**What to do:**
Which lines of the data below contain the string "Task"? Pull out each one and copy it, counting a match only when its capitalization is identical.

**Dataset rows:**

════════

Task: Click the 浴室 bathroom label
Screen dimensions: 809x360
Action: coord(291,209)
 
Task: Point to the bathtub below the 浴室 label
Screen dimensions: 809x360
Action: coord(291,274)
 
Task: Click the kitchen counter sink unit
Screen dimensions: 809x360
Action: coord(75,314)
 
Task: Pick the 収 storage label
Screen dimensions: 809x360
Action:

════════

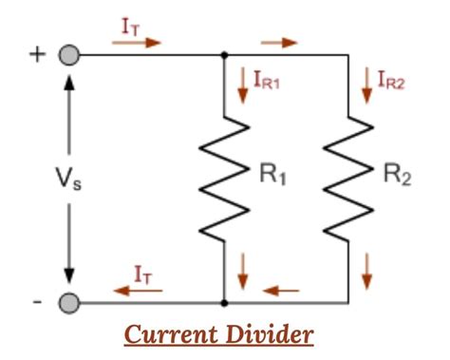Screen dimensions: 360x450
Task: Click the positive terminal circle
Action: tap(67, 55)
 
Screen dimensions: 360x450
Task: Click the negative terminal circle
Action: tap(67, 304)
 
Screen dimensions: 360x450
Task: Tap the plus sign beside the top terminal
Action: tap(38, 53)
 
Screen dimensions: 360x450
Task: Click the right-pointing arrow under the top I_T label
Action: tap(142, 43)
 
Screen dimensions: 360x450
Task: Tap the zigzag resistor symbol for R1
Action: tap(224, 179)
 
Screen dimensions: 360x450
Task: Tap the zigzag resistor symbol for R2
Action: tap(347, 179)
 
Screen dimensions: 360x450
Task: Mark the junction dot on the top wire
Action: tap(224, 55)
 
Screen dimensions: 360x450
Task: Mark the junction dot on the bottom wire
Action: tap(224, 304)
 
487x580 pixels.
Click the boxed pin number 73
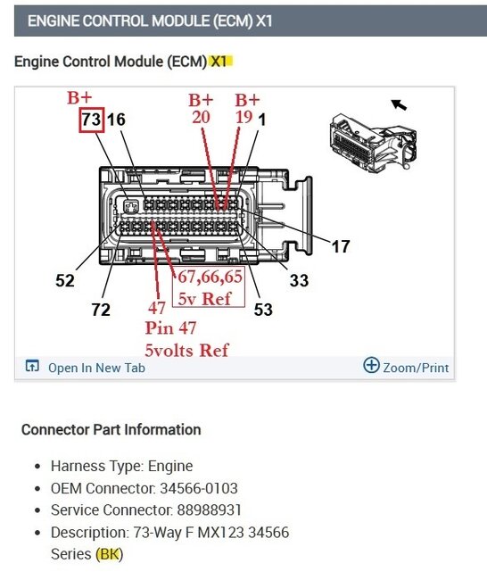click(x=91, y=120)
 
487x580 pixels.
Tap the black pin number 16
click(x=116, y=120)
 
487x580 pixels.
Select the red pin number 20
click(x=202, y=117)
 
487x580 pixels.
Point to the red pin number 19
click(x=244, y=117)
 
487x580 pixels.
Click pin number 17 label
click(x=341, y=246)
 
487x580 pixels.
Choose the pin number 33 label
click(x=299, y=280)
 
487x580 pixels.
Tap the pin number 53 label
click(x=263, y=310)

════════

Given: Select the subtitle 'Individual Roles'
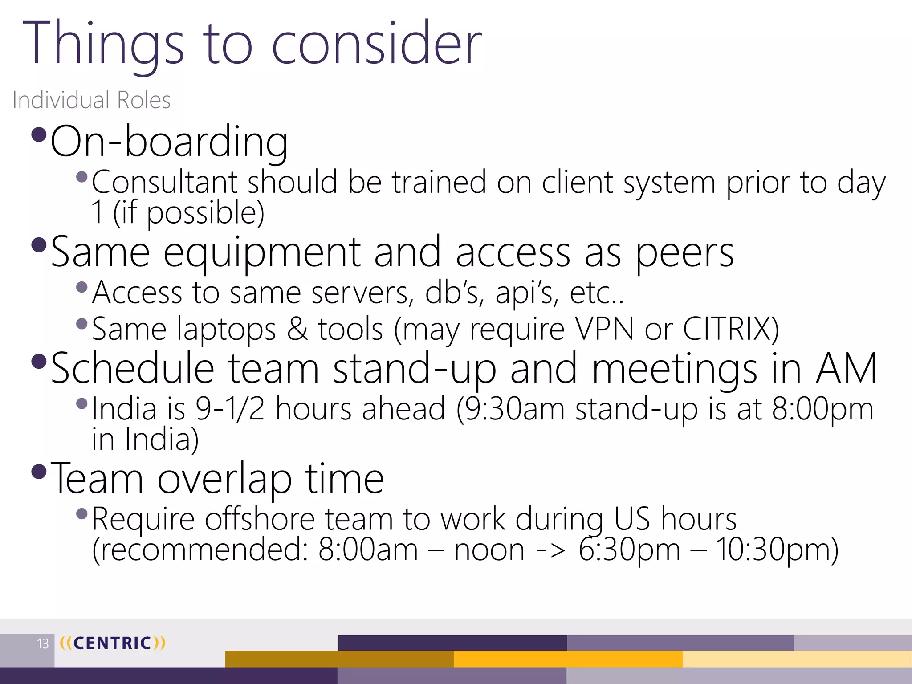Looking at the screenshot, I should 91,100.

════════

**Answer:**
Task: Click the 浴室 bathroom label
Task: Point to the bathtub below the 浴室 label
Task: Click the kitchen counter sink unit
Task: Pick the 収 storage label
Task: Click the positive terminal circle
Task: Click the negative terminal circle
Task: Tap the plus sign beside the top terminal
Task: Click the right-pointing arrow under the top I_T label
Task: Tap the zigzag resistor symbol for R1
Task: Tap the zigzag resistor symbol for R2
Task: Mark the junction dot on the top wire
Task: Mark the junction dot on the bottom wire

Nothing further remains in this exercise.